Confession and Captivity | Sojourners

Confession and Captivity

In 1959 Karl Barth, an influential Protestant theologian, declared that the most vital issue facing Christianity is the inability of the church to take a definite stand against nuclear weapons.

Theologically, Barth was known for his refutation of liberalism. His biblical theology stood firmly anchored in traditional Protestant orthodoxy, which meant that he was by no means a secular humanist. Indeed, in his Church Dogmatics, Barth rarely made even passing reference to current political affairs. Why, then, did this conservative church man maintain that the most pressing issue for Christianity had to do with nuclear weapons?

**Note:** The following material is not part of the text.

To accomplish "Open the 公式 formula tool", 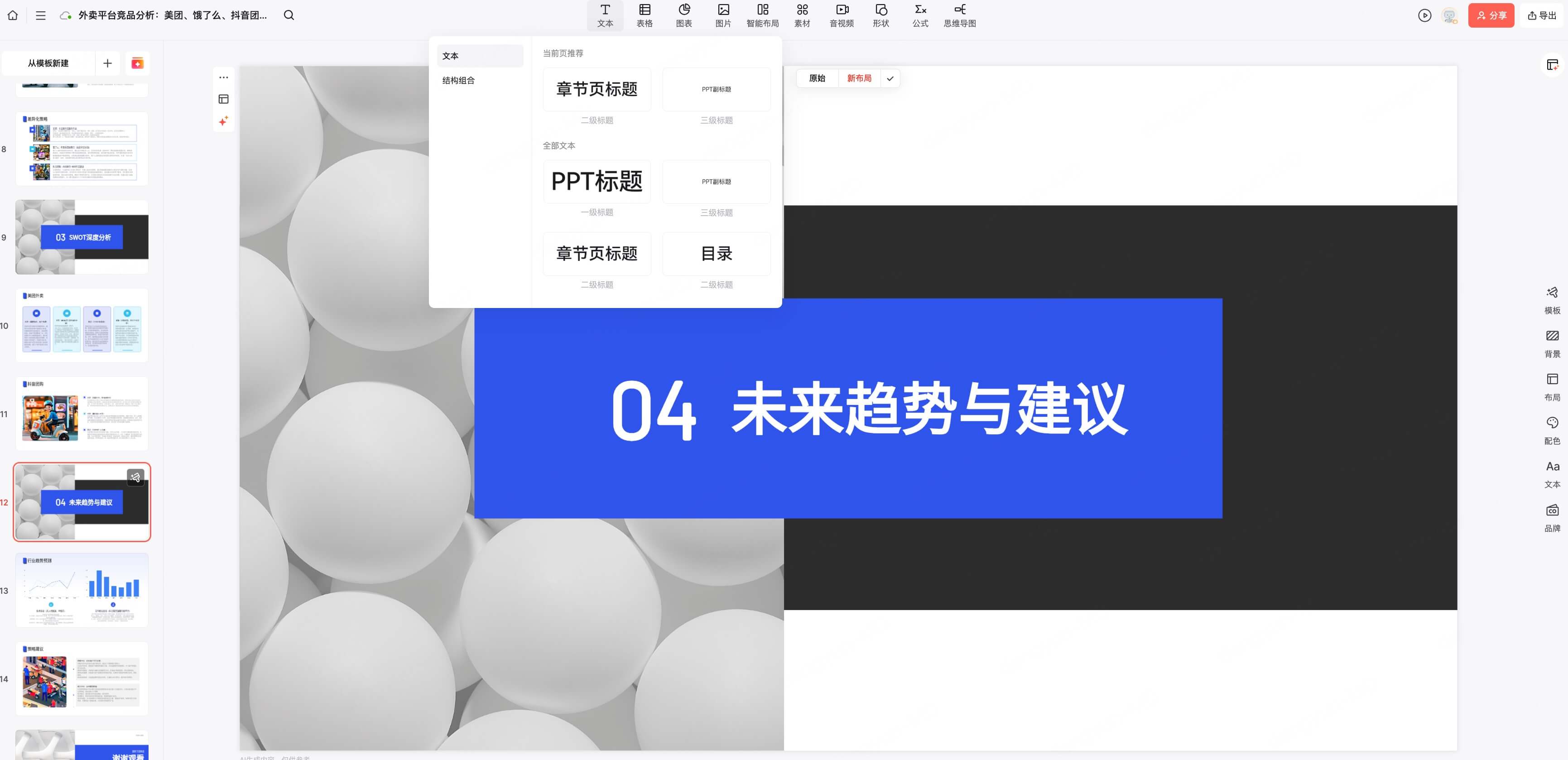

To understand Barth’s position, we must remember his remarkable role in the formation of the confessing church in Nazi Germany. With the beginning of Nazi rule, Hitler effectively silenced Christians by signing a concordat with the Catholic Church and by organizing the larger Protestant churches under a National Socialist “Reich Bishop.” With the churches under firm control, professing Christians quickly rallied behind the cult of the Fuhrer, the Nazi ideology of the “Aryan race,” and the notion of the divine election of Germany for a pre-eminent role in human destiny. In contrast to this captivity of the churches, a remnant of faithful Christians gathered together to form the confessing church, adopting the “Barmen Declaration” which had been written by Barth.

The members of the confessing church saw clearly what was at stake. The struggle against the madness which had infested Germany did not merely involve a few political issues or a few questions of ecclesiastical structure; rather, the very essence of the faith was at stake. In its opening paragraphs, the Barmen Declaration proclaimed, “Jesus Christ, as he is attested for us in the Holy Scripture, is the one Word of God which we have to hear and which we have to trust and obey in life and in death.”